What’s tricky about this piece is that it has three separate voices but the pianist has only two hands. (If you’re not a musician, don’t panic, this is easy: the notes on the top staff with the stems pointing up are the top voice; the ones on the top staff with the stems pointing down are the middle voice; and the ones on the bottom staff are the bottom voice. So in this section you need to play, and think about, two voices in your right hand).

Watching him take this on is a sometimes-sobering reflection on how learning really happens.

The way you pick apart a piece like this is to work on one hand, or one voice, alone; then work on the other voice or hand alone; and then put it all together.

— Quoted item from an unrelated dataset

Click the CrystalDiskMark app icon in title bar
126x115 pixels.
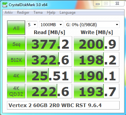point(5,5)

So, right hand first, over and over again until it is easy and natural.

Then left hand, over and over again until it is easy and natural.

And then, voila! Both hands together.

What drives my son insane is that it just doesn’t work like this. Not even close.

There “voila” doesn’t happen because when you put both hands together, things usually fall apart. All the old habits and wrong notes and fingerings that don’t quite work – the ones that are ingrained at a deeper level of (muscle) memory – come roaring back in the face of the complexity of trying to put all of the pieces together.

And so, it’s back to the drawing board. To each hand alone. To putting hands together in tiny increments until those hold together. To putting bigger and bigger pieces together, and having those fall apart too. And then, bit by bit, it sticks, you can play the whole thing.

And then you sleep on it, you come back the next day, and it’s fallen apart. Again. Only this time the putting back together happens more quickly, more naturally.

And then one day, you arrive.

What we’re experiencing is that the act of putting together more than one new behavior isn’t a 1+1 = 2 process. It’s a 1+1 = 1 process, over and over and over again until, if you stick with it, if you don’t get too discouraged, if you’re willing not to abandon ship, 1+1 = 4.

More often than not, it’s not the learning of new things that we find hard, it’s the work of not giving up. We are often unwilling to slog through that awful period in the middle, that part where we know what we’re trying to do, we’ve done a bunch of work, and the new behaviors don’t hold together. We often have little reason to believe, in the midst of not getting there yet, that we are actually on the right path, that this is what the work looks like, that real growth and progress are never linear and that new skills are fragile things that crumble, at first, when exposed to the light.

Until they don’t. Until they become a part of us. Until they become natural and we just show up and play, beautifully.